主な懸念事項としては、最重要の品質アラートはROIC 3.9%が5%未満である点である。低い資本効率は、総資産の67.0%を占める有形固定資産と低い資産回転率を反映しており、借入余力があっても追加投資の収益性規律が重要となる。、営業利益の増益幅7.32億円のうち約5.21億円は減価償却方法変更の影響であり、会計影響を除く実力ベースの増益は限定的である。、通期営業利益計画39.20億円に対して進捗率は53.3%であり、第4四半期に18.32億円の営業利益が必要となる。計画達成可否は当面の最大の業績リスクである。、売掛金の減少は運転資本の改善要因である一方、棚卸資産の増加との組み合わせでは、車両物販・整備事業における販売・在庫のバランスを注視すべきである。が挙げられます。
投資示唆
重要ポイントとして、増収増益と自動車運送の黒字転換は前向きだが、営業増益の約71%は減価償却方法変更による影響である。、不動産はセグメント利益11.09億円、利益率20.5%で最大の利益寄与を担い、輸送事業の低採算を補完している。、自己資本比率73.0%、Debt/Capital比率6.0%、インタレストカバレッジ83.52倍は、保守的で強い財務耐性を示す。、ROIC 3.9%は資本コストを意識した資産活用の観点で要注意水準であり、固定資産の収益性改善が中長期課題である。、通期利益計画の達成には第4四半期の大幅な利益積み上げが必要である。が挙げられます。

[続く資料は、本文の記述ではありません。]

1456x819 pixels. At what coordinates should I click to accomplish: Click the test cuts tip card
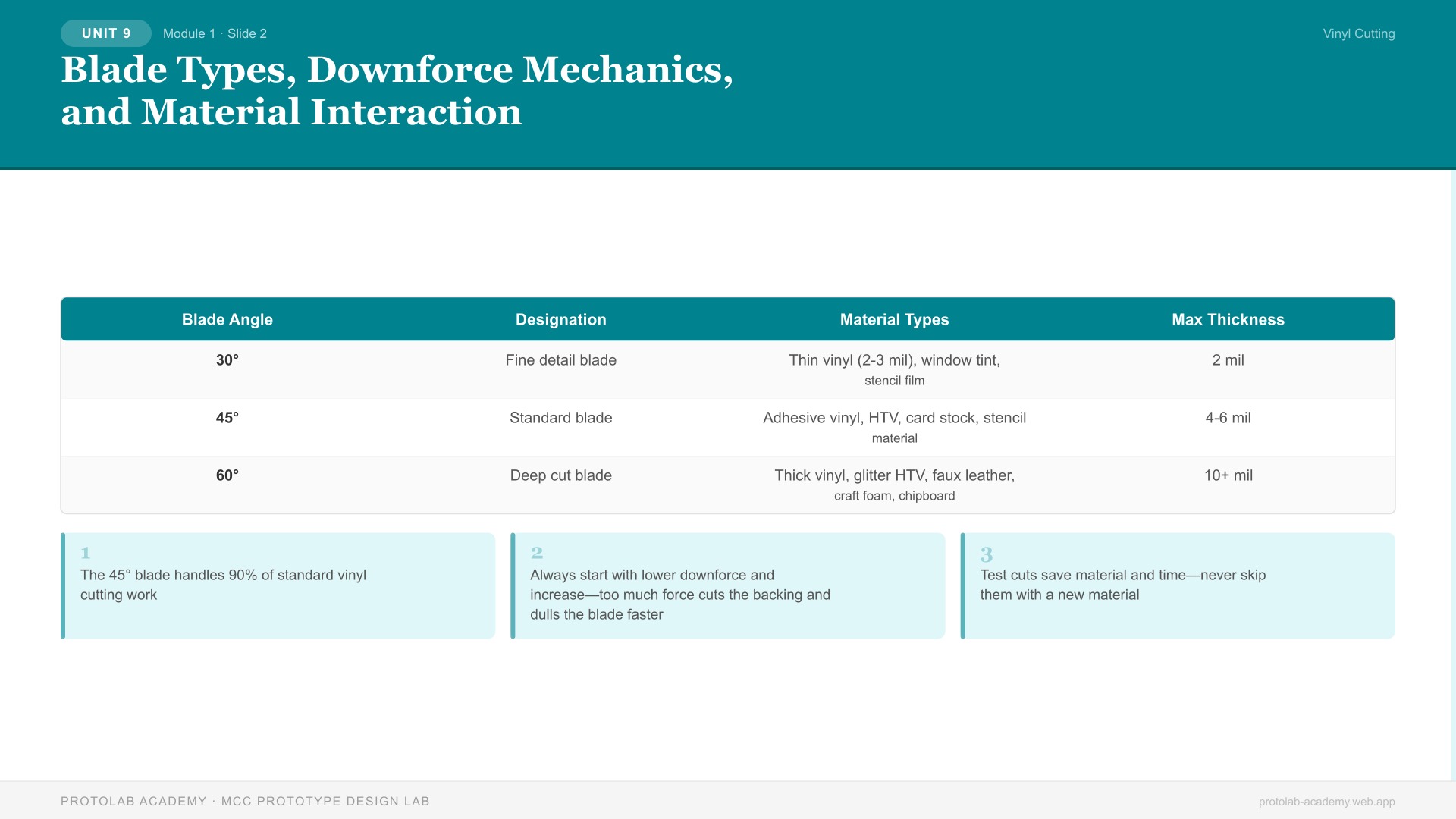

注視すべき指標は、自動車運送の会計方針変更影響を除いたセグメント利益率、第4四半期の営業利益18.32億円の計画達成状況、ROICおよび総資産回転率、長期借入金と車両・設備投資の増加ペース、棚卸資産の水準と車両物販・整備事業の収益性、レジャーサービスの赤字縮小、燃料価格、人件費、運転士確保を含む輸送コストです。
セクター内ポジションについては、財務レバレッジと金利負担は低く、資本基盤は同業内でも保守的な部類に位置付けられる一方、営業利益率5.2%、年換算ROE約3.9%、ROIC 3.9%は、資本集約型の地域輸送事業としても資本効率の改善余地を示す。不動産の高収益性が強みである反面、輸送事業の実力収益性は会計方針変更後の数値だけでは評価できない。